Die Produkte werden risikoabhängig in verschiedene Kategorien eingeteilt:
- Nicht kritische Produkte mit digitalen Elementen
Typische Consumer Produkte wie zum Beispiel smarte Fernseher, Spielekonsolen, Hausautomatisierung, Fotobearbeitungssoftware - Kritische Produkte mit digitalen Elementen Klasse I (Anhang III)
Digitale Produkte in der Industriellen Automatisierung oder Gebäudeautomatisierung (Router, VPN-Produkte, Firewalls, Passwort-Manager, Identitätsmanagement) - Kritische Produkte mit digitalen Elementen Klasse II (Anhang III)
Digitale Produkte, die in einer kritischen Infrastruktur Verwendung finden (z. B. IoT-Produkte, Betriebssysteme) - Hochkritische Produkte
Für diese Klasse werden derzeit noch Kriterien und Beispiele definiert.
Anforderungen an Produkte mit digitalen Elementen
Ziel des CRA ist, Cybersicherheitsrisiken der Produkte zu minimieren, Sicherheitsvorfälle zu verhindern und die Auswirkungen solcher Vorfälle, auch im Hinblick auf die Gesundheit und Sicherheit der Nutzer, zu minimieren.
„Produkte mit digitalen Elementen" müssen dazu
- die grundlegenden Cybersicherheitsanforderungen des Anhangs I Abschnitt 1 und
- die vom Hersteller eingerichteten Prozesse die grundlegenden Anforderungen nach Anhang I Abschnitt 2
erfüllen.
Herstellerpflichten (Artikel 10)
- Bewertung der mit einem Produkt mit digitalen Elementen verbundenen Cybersicherheitsrisiken
- Berücksichtigung der Ergebnisse der Bewertung in den Phasen Planung, Entwurf, Entwicklung, Produktion, Auslieferung und Wartung („secure by design“ und „secure by default“)
- Angemessene Dokumentation der Risikobewertung, Erstellung einer Software Bill of Materials (SBOM)
- Darstellung der Bewertung der Cybersicherheitsrisiken in der Technischen Dokumentation
- Sorgfaltspflichten bei der Integration von Komponenten Dritter
- Wenn Hersteller ein Produkt mit digitalen Elementen in Verkehr bringen, müssen sie während der erwarteten Produktlebensdauer oder für einen Zeitraum von fünf Jahren ab dem Inverkehrbringen des Produkts (je nachdem, welcher Zeitraum kürzer ist) gewährleisten, dass Schwachstellen dieses Produkts wirksam und im Einklang mit den in Anhang I Abschnitt 2 aufgeführten grundlegenden Anforderungen behoben werden.

> [Aufgabe 1]:
Gib die Zeilen unten als Markdown-Tabelle mit den Spalten Nr und Inhalt aus. Beginne mit der Zeile mit "Viewport: 1280px width, 1024px" und nimm alles bis einschließlich der Zeile mit "(x=811, y=38)" auf, lass Leerzeilen und Bilder dabei weg.
Der Text und die Zeilen stehen in keinem Zusammenhang.

> [Eingabedaten]:
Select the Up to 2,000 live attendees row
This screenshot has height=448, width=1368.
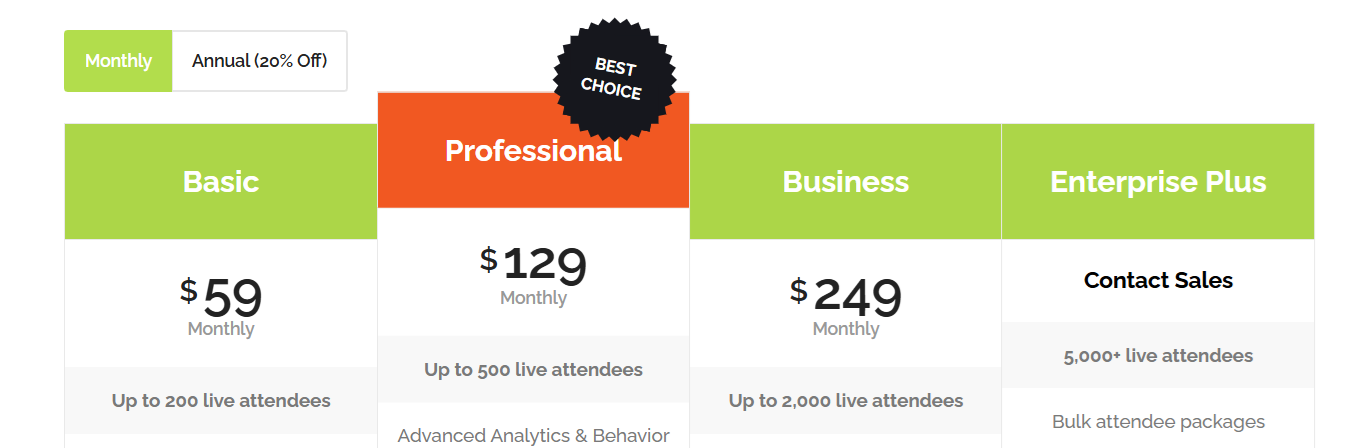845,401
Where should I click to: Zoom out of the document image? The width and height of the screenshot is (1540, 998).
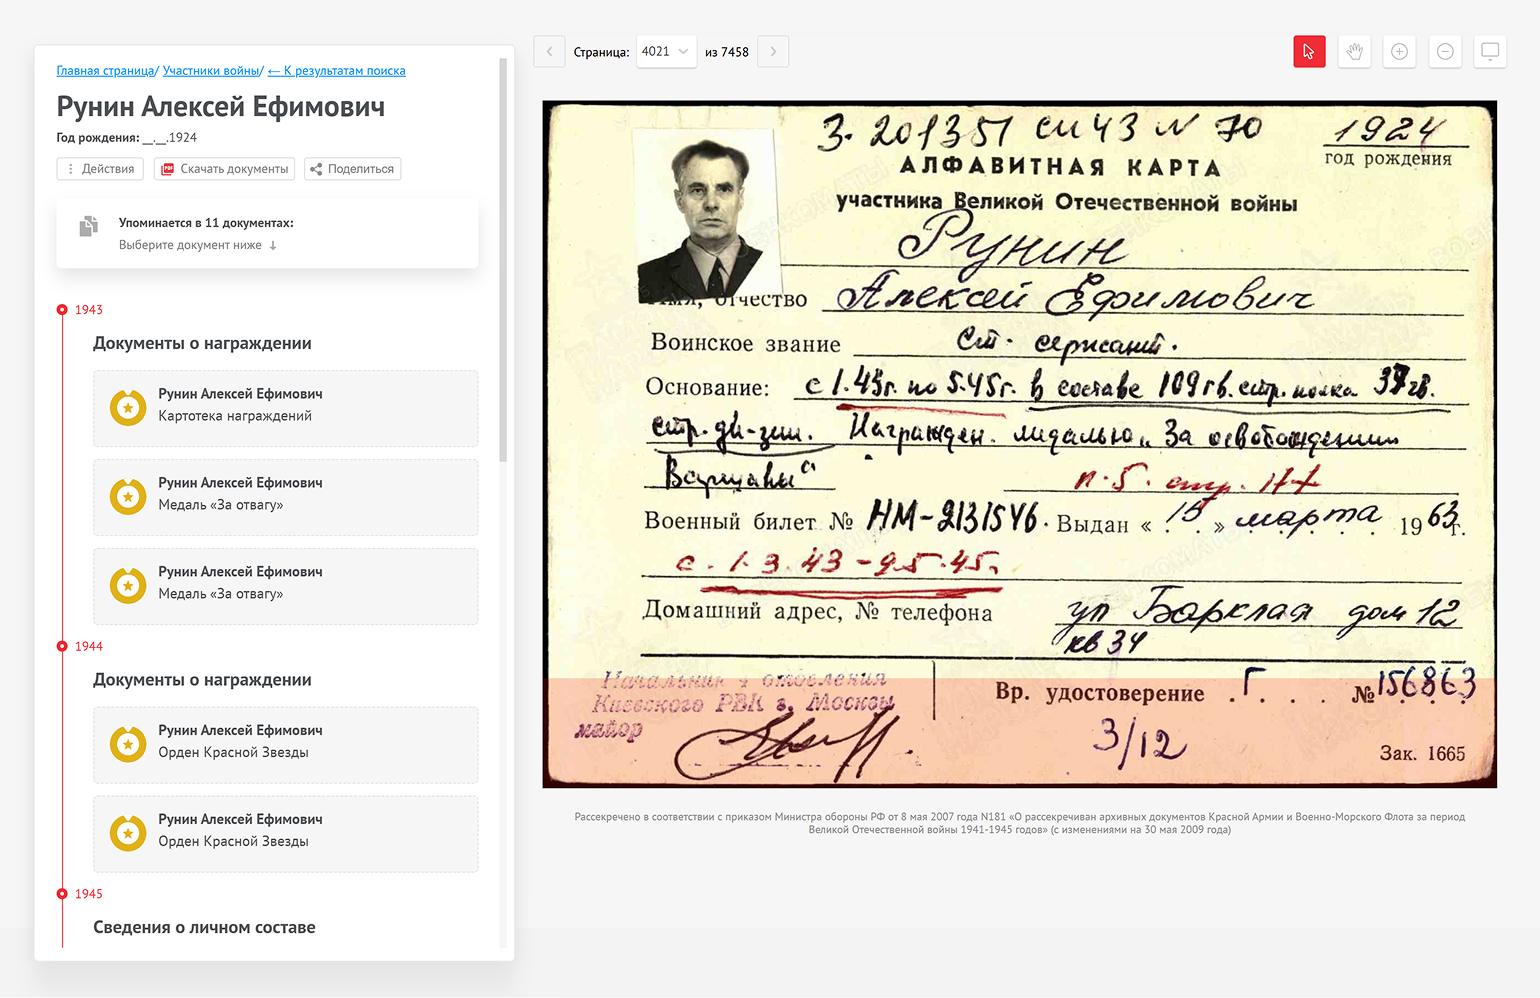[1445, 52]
...
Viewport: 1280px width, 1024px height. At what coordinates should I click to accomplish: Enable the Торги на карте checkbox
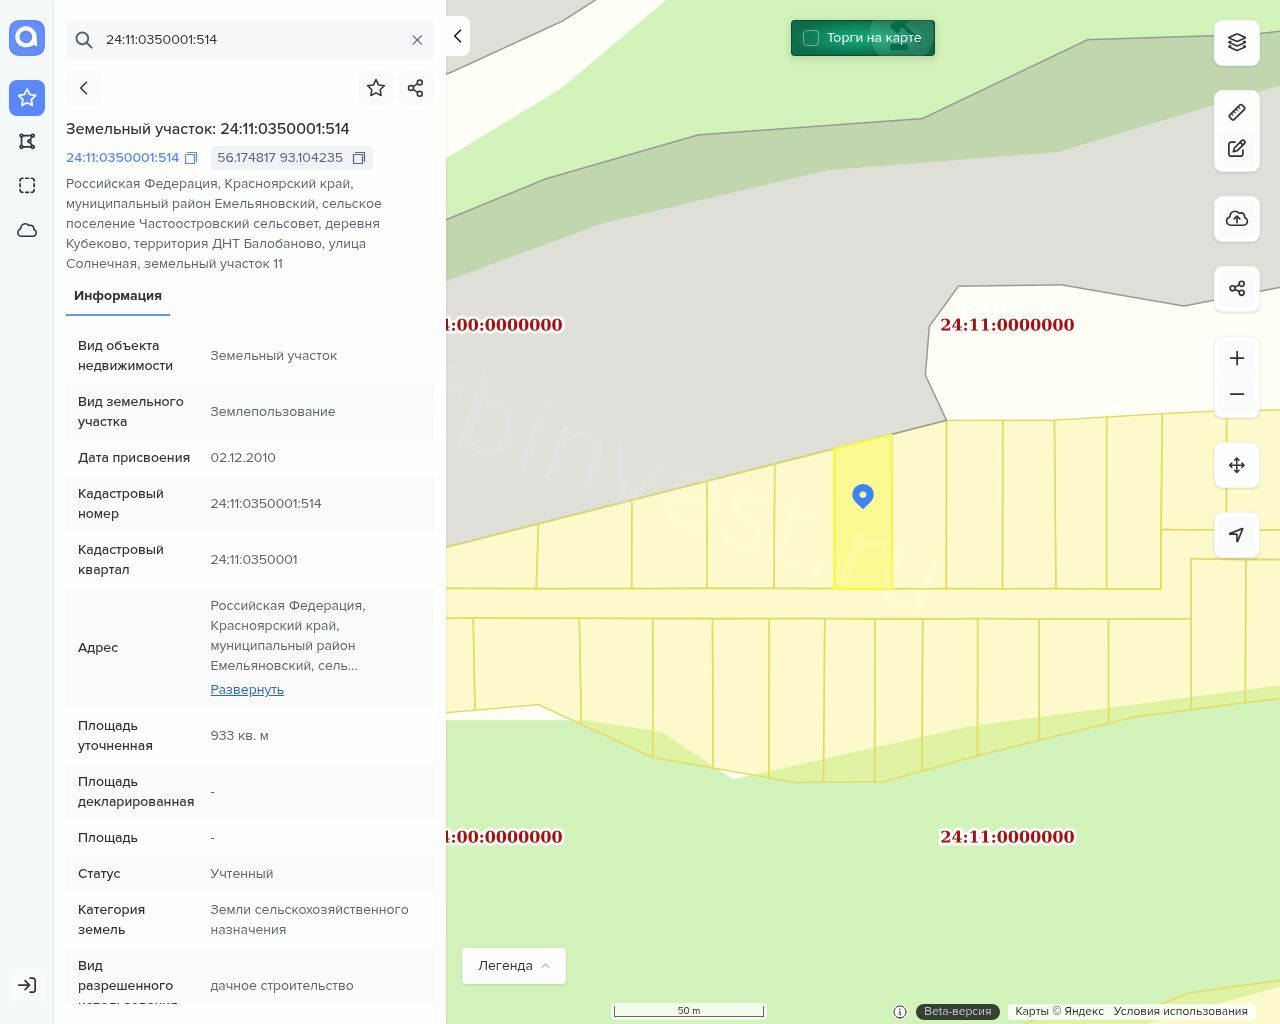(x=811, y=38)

> [Aufgabe 2]:
Kopiere aus dem Text über Produkte mit digitalen Elementen den Abschnitt, der mit "Die Produkte werden" beginnt und bis einschließlich "II (Anhang III)" reicht, ohne ein Wort zu ändern.

> [Ergebnis 1]:
| Nr | Inhalt |
|---|---|
| 1 | Viewport: 1280px width, 1024px height. At what coordinates should I click to accomplish: Enable the Торги на карте checkbox |
| 2 | (x=811, y=38) |

> [Ergebnis 2]:
Die Produkte werden risikoabhängig in verschiedene Kategorien eingeteilt:
- Nicht kritische Produkte mit digitalen Elementen
Typische Consumer Produkte wie zum Beispiel smarte Fernseher, Spielekonsolen, Hausautomatisierung, Fotobearbeitungssoftware - Kritische Produkte mit digitalen Elementen Klasse I (Anhang III)
Digitale Produkte in der Industriellen Automatisierung oder Gebäudeautomatisierung (Router, VPN-Produkte, Firewalls, Passwort-Manager, Identitätsmanagement) - Kritische Produkte mit digitalen Elementen Klasse II (Anhang III)